═════ Given text ═════

KAMPALA; National Unity Platform (NUP) presidential candidate Robert Kyagulanyi Ssentamu, widely known as Bobi Wine, has expressed disappointment over President Yoweri Museveni’s decision to skip the much-anticipated presidential debate held on Sunday 30th/11/2025.

The debate, organized by the Nation Media Group (NMG), convened all 2026 presidential candidates except the incumbent, who chose not to attend.

Bobi Wine, Museveni’s strongest challenger in the race, said he had fully prepared for a direct and public confrontation with the President over his four decades in power.

“I had really hoped to meet General Museveni here so I could publicly face him and hear what he has to tell us after 40 years in power,” Kyagulanyi said during the debate.

Museveni and the ruling National Resistance Movement (NRM) are campaigning under the theme “Protecting the Gains,” a slogan that sparked national debate upon its release.

Bobi Wine said he had hoped to question the President directly about what he calls the regime’s “so-called gains,” pointing instead to deteriorating public services and human rights concerns under NRM leadership.

“Is he protecting the potholes? Is he protecting the rotten hospitals? Is he protecting the broken-down schools, the broken-down infrastructure? Is he protecting his power and right to torture citizens?” he said. “I had hoped to hear that publicly from General Museveni.”

═════ Data excerpts ═════

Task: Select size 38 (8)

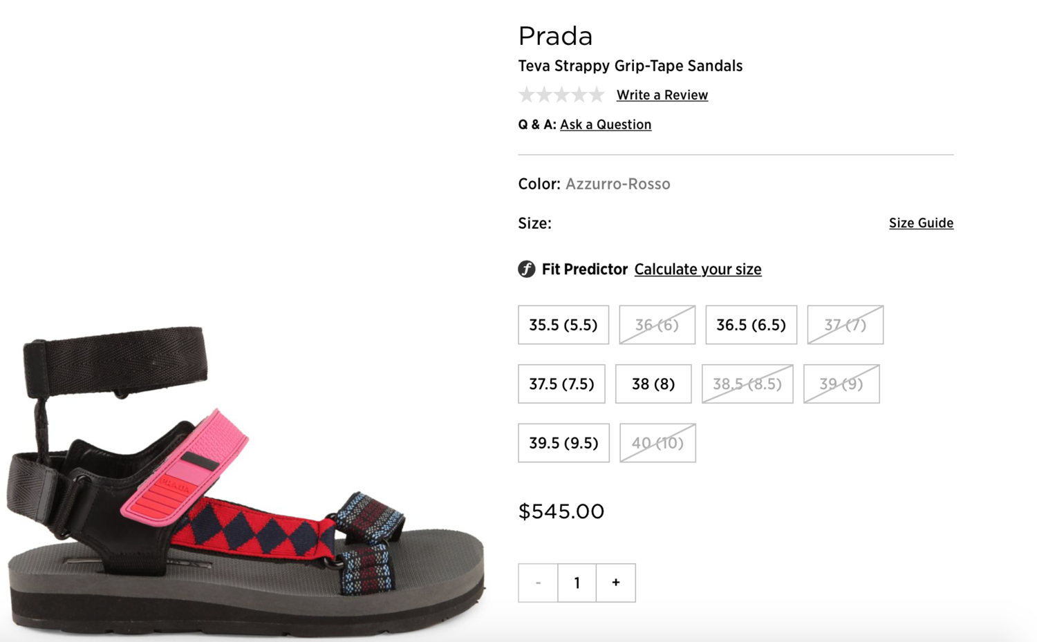Action: click(x=653, y=384)
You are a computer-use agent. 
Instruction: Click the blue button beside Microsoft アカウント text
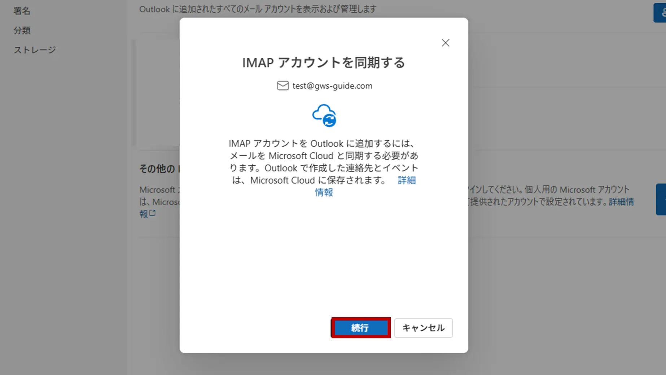coord(661,199)
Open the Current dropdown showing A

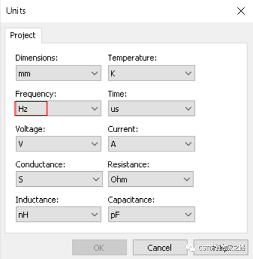tap(152, 144)
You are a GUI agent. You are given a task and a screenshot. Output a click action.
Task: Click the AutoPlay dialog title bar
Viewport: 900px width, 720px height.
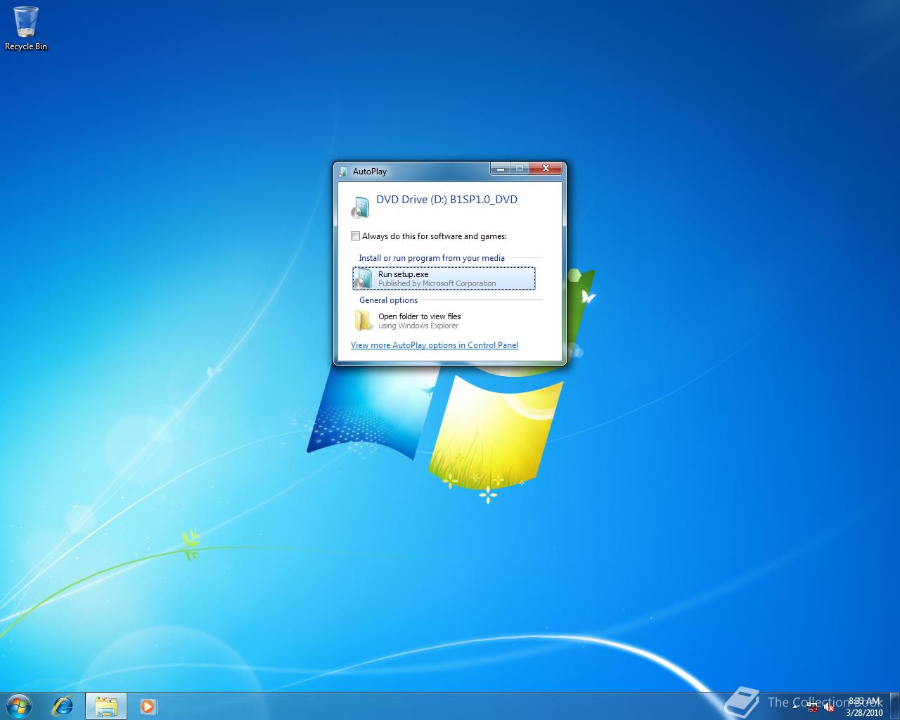click(x=422, y=171)
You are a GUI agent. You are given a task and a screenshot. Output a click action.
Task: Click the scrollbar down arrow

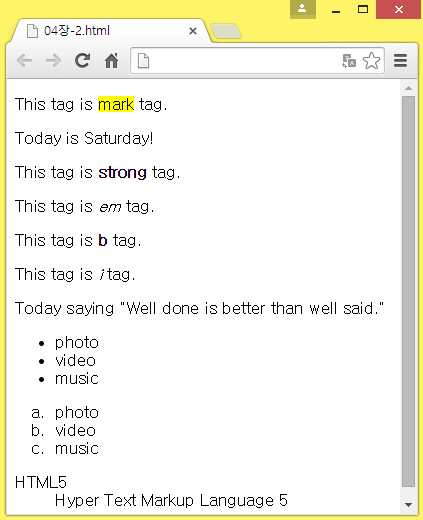[x=408, y=505]
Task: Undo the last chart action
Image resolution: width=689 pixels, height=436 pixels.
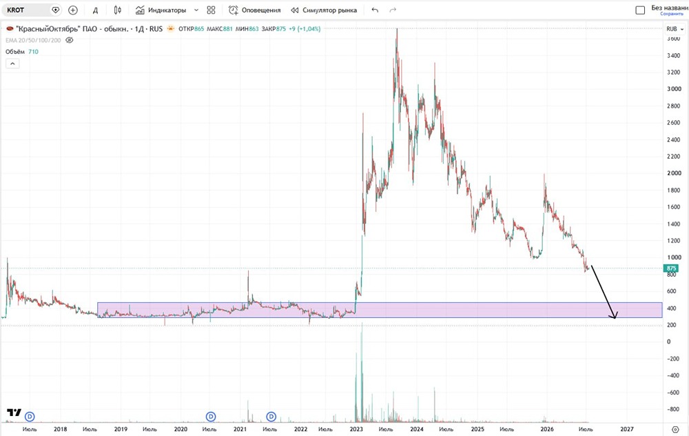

═════

▶ _Requirement 1_
Condense the paragraph of the debate report beginning "Bobi Wine said he had hoped" into a single shorter sentence that keeps its main facts.
▶ _Requirement 2_
Extend the debate report by writing the next paragraph after its final quotation.
The recorded data was drawn from a source separate from the debate report.

▶ _Exercise response 1_
Bobi Wine had wanted to challenge the President directly on the regime's "so-called gains," citing instead declining public services and human rights concerns under the NRM.

▶ _Exercise response 2_
Critics of the NRM slogan have claimed it refers to safeguarding wealth allegedly accumulated by elites over decades of political dominance. Museveni, however, has repeatedly stated that the phrase refers to Uganda’s economic growth since 1986.

At the NRM national conference in August, the President defended the slogan, saying Uganda’s economy had expanded from 3.9 billion dollars in 1986 to 66 billion dollars in 2025, with the goal of reaching a 500 billion dollar high middle-income economy.

While acknowledging Museveni’s right to skip the debate, Bobi Wine said the President’s absence symbolized a leader “stuck in the past,” insisting that the debate was about Uganda’s future.

“It’s his right not to be here because he is in the past, and we are discussing the future of our country,” he said.

As the 2026 elections draw closer, Kyagulanyi reiterated his readiness to challenge the status quo and push for political change after what he described as four decades of entrenched rule.